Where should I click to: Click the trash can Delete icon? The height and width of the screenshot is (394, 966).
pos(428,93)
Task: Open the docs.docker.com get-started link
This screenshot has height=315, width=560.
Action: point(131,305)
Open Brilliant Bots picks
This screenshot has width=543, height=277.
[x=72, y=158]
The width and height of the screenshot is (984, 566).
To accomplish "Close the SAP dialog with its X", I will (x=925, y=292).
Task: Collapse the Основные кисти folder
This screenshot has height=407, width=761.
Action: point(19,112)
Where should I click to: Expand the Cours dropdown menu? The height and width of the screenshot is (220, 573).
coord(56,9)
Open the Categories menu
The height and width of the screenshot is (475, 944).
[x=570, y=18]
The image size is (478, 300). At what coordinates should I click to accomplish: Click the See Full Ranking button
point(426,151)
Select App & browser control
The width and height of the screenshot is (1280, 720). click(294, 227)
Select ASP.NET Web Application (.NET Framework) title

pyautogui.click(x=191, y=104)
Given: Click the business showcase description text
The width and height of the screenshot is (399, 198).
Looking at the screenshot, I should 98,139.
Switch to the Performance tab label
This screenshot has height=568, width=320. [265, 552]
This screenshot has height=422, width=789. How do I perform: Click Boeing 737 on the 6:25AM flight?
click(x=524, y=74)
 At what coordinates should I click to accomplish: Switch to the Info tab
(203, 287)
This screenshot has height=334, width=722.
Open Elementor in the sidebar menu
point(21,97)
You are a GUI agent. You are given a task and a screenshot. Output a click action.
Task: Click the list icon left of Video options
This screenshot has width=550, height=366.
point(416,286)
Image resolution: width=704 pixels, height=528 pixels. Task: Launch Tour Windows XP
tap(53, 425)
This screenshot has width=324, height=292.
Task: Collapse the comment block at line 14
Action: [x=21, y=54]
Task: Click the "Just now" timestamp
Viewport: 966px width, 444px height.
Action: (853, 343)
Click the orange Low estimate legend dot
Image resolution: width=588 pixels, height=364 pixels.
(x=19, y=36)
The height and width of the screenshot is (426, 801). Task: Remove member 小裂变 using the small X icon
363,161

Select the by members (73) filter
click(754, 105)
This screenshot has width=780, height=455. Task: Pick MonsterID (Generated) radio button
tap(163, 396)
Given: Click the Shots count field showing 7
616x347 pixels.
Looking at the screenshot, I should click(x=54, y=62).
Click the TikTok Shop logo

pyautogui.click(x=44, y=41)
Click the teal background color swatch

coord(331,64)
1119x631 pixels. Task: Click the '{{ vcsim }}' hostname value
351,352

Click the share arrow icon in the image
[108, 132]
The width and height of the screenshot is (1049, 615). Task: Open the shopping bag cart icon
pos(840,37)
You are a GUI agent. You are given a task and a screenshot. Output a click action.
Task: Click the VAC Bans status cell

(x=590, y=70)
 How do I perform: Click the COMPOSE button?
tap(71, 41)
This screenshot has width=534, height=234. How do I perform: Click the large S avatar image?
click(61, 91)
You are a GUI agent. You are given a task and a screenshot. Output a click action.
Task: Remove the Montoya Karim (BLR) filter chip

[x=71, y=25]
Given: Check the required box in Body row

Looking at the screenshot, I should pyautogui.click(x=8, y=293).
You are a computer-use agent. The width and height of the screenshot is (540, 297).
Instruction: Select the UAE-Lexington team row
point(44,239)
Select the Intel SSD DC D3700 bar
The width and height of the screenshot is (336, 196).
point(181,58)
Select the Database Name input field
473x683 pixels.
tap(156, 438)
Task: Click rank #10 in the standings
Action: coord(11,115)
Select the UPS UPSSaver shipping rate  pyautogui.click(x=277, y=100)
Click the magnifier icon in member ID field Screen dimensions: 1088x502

------------------------------------

▸ **WHAT THE TASK REQUIRES**:
Return the lines above that include the string "field".

▸ **RESPONSE**:
Given: Click the Shots count field showing 7
Select the Database Name input field
Click the magnifier icon in member ID field Screen dimensions: 1088x502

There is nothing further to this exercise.